Objective To expand the spectrum of glucose transporter type 1 deficiency syndromes with a novel clinical and radiological phenotype not associated with microcephaly.
Design Case report.
Setting Two academic medical centers.
Patient A 7-year-old patient followed up for 4 years.
Results The patient exhibited a predominant syndrome of chorea and mental retardation associated with a combination of paroxysmal ataxia, dysarthria, dystonia and aggravated intellectual disability induced by fasting or exertion. She harbored a sporadic, heterozygous amino acid insertion in the GLUT1 transporter (insY292) that, in all likelihood, impaired blood-brain glucose flux. Her brain configuration appeared hypotrophic via magnetic resonance imaging, particularly over the occipital lobes. A ketogenic diet resulted in brain growth that accompanied a favorable symptomatic outcome.

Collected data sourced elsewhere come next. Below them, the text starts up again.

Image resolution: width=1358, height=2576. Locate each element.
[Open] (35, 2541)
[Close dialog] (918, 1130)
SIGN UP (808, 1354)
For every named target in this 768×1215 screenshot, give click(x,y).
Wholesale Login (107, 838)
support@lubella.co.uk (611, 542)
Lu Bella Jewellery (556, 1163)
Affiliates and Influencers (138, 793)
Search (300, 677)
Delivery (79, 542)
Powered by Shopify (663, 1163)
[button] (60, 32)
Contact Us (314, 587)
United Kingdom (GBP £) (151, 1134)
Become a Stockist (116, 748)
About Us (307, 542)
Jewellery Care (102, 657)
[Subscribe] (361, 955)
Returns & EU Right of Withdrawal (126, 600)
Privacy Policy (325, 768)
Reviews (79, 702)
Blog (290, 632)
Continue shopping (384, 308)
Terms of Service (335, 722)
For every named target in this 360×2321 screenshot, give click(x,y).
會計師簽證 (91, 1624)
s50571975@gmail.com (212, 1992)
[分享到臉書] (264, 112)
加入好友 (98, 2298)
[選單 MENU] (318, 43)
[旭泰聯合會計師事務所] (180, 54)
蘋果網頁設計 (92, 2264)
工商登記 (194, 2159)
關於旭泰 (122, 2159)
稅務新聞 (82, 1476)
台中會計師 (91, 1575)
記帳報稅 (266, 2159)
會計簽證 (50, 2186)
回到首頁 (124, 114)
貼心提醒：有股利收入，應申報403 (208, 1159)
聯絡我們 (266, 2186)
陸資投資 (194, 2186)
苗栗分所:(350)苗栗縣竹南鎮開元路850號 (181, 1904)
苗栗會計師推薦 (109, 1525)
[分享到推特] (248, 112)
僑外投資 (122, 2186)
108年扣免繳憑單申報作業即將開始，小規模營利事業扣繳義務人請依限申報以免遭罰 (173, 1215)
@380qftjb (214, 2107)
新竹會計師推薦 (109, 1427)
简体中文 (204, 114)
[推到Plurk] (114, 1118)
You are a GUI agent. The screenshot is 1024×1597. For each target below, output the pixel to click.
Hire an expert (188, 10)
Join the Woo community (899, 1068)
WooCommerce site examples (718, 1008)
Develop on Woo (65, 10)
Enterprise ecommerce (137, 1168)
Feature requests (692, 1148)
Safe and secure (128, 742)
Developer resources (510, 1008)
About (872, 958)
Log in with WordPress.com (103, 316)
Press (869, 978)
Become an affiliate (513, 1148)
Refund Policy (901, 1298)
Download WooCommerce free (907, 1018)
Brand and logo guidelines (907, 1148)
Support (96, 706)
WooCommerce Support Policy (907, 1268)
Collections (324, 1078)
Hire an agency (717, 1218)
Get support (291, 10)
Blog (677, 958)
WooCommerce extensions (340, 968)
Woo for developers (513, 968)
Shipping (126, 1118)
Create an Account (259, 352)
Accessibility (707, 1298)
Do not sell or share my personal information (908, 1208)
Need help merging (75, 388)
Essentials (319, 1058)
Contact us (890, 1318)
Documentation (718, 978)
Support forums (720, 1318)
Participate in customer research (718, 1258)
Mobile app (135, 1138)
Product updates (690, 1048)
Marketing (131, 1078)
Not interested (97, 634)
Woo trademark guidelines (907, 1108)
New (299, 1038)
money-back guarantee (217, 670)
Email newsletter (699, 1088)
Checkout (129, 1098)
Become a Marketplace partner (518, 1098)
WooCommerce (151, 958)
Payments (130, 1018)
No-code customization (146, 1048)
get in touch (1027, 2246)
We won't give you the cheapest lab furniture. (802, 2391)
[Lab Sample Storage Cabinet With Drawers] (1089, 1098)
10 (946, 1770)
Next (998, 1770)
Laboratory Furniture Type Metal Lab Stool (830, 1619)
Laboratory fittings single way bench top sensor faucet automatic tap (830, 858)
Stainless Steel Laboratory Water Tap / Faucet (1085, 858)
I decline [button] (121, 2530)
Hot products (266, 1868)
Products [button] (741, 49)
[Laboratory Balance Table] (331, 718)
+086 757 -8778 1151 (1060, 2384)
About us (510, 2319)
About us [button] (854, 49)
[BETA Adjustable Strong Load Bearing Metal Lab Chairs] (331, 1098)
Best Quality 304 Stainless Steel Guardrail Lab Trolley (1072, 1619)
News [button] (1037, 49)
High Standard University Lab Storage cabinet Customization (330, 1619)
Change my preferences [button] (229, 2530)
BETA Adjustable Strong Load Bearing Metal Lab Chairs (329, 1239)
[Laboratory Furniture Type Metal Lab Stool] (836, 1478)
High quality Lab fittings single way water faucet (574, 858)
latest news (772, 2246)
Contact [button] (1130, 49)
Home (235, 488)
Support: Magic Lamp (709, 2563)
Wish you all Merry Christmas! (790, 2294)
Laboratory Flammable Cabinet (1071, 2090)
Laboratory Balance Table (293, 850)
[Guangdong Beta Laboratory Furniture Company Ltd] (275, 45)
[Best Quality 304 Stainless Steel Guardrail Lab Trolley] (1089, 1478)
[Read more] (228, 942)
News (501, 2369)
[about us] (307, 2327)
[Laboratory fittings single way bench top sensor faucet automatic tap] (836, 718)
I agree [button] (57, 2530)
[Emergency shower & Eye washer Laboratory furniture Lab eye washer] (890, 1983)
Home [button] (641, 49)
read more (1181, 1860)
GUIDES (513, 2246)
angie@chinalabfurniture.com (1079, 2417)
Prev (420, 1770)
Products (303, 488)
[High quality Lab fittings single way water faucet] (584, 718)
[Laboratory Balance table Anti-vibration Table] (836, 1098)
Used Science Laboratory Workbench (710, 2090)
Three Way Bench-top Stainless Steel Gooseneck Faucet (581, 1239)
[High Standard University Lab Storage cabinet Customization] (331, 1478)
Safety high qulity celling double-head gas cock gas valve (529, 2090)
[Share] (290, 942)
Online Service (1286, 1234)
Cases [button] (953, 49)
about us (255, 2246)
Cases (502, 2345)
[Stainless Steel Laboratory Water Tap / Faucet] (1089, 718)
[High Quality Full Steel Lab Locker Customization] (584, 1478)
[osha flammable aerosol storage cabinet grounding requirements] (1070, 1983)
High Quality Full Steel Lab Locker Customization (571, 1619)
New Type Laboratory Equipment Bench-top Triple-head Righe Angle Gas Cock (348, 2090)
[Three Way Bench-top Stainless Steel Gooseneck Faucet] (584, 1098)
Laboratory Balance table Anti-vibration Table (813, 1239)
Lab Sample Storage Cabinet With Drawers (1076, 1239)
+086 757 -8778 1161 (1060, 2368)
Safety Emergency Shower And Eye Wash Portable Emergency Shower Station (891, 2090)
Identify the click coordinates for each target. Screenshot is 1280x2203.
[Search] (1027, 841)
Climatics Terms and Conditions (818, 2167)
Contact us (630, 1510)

Conclusions To date, glucose transporter type 1 deficiency syndrome includes several epileptic and movement disorder phenotypes caused by the clinical expressivity of the prominent cortical, basal ganglia, and cerebellar abnormalities found in the disease, but hypomorphic or novel variants are probably yet to be discovered.
Author Affiliations: Departments of Neurology (Drs Pérez-Dueñas, Prior, Fernández-Álvarez) and Clinical Biochemistry, Hospital Universitari Sant Joan de Déu, Centro de Investigación Biomédica en Red: Enfermedades Raras, Instituto de Salud Carlos III (Dr Artuch), and Department of Nuclear Medicine, Hospital Clínic, (Dr Setoain) Barcelona, Spain; and Departments of Neurology (Drs Ma and Pascual), Physiology, and Pediatrics (Dr Pascual), The University of Texas Southwestern Medical Center, Dallas.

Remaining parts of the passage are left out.